Since the double-digit rise in government revenues mainly from the collections of the BOC and the Bureau of Internal Revenue (BIR) outpaced government spending, last year’s budget deficit would have reached only 1 percent of the GDP or smaller than the programmed 2 percent. “There was difficulty in getting key spending agencies to disburse according to program,” Abad said.

The judicial decisions that stopped the flow of more money from the controversial Disbursement Acceleration Program (DAP) and Priority Development Assistance Fund (PDAF) were among the reasons for anemic government spending in 2014, Abad said.

Without the DAP and PDAF, about 1-1.5 percent was trimmed from the economy, the budget chief said. In this regard, the 2014 GDP growth would have “settled realistically” at just 6-7 percent or below the 6.5-7.5 percent goal.

The fourth quarter of last year nonetheless saw “a big improvement” in terms of public spending as bonuses were distributed to government employees last December, Abad said. This would have likely boosted the economy during the October to December period, he said, as compared with the disappointing 5.3-percent GDP growth posted in the third quarter of 2014.

This year, under-spending “will not be tolerated” anymore, Abad said. “Agencies must spend as they should.”

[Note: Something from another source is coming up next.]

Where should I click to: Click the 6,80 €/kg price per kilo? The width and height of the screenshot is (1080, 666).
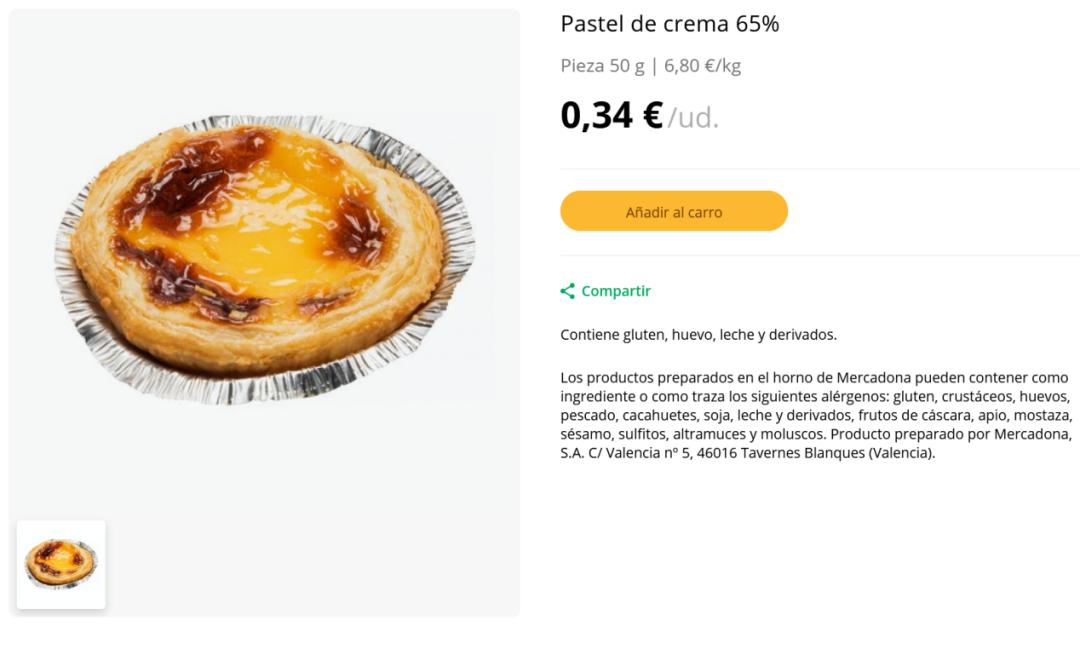coord(702,66)
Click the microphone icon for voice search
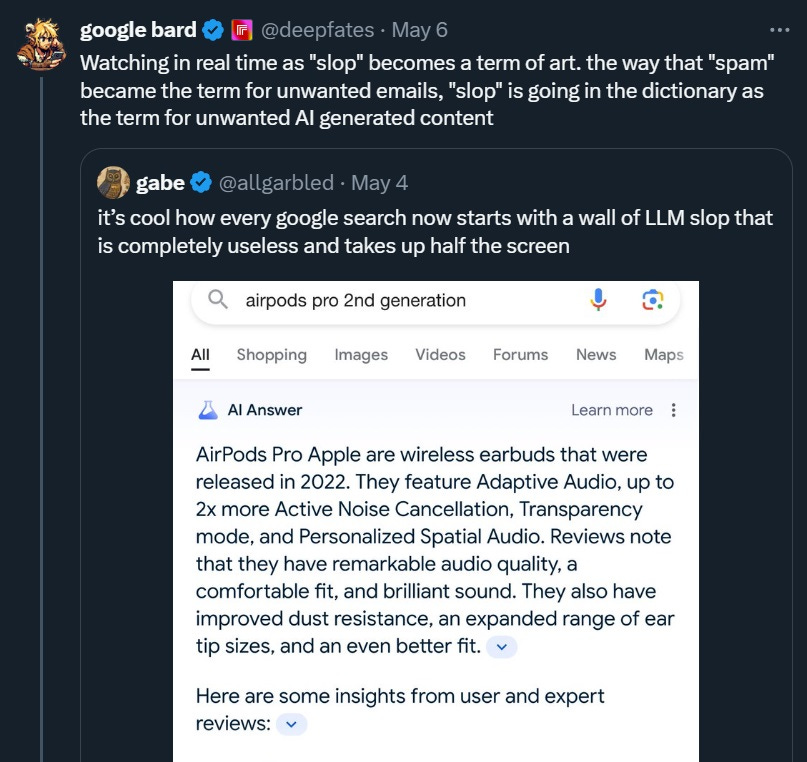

The government plans to disburse up to P2.68 trillion under the 2015 general appropriations and supplemental budget mainly for “Yolanda” rehabilitation efforts approved by President Aquino in December. The projected budget deficit for this year is 2 percent of the GDP.

To foster “relatively faster” spending this year, Abad said the government would put in place mechanisms encouraging disbursements while penalizing the opposite.

The Department of Budget and Management and other key spending agencies would meet with the Office of the President and other members of the Aquino cabinet after the visit of Pope Francis later this month, to discuss measures to fast-track spending, Abad disclosed.

Meanwhile, other government targets were retained by the DBCC, including the 2-4 percent inflation rate forecast for 2015 until 2018, and the foreign exchange rate projection at P42-45 to the dollar for the same four-year period.

The BOC and the BIR’s collection goals were also unchanged as the government would rather adjust the expenditure side of the budget through faster spending rather than slashing the revenue targets, Abad said.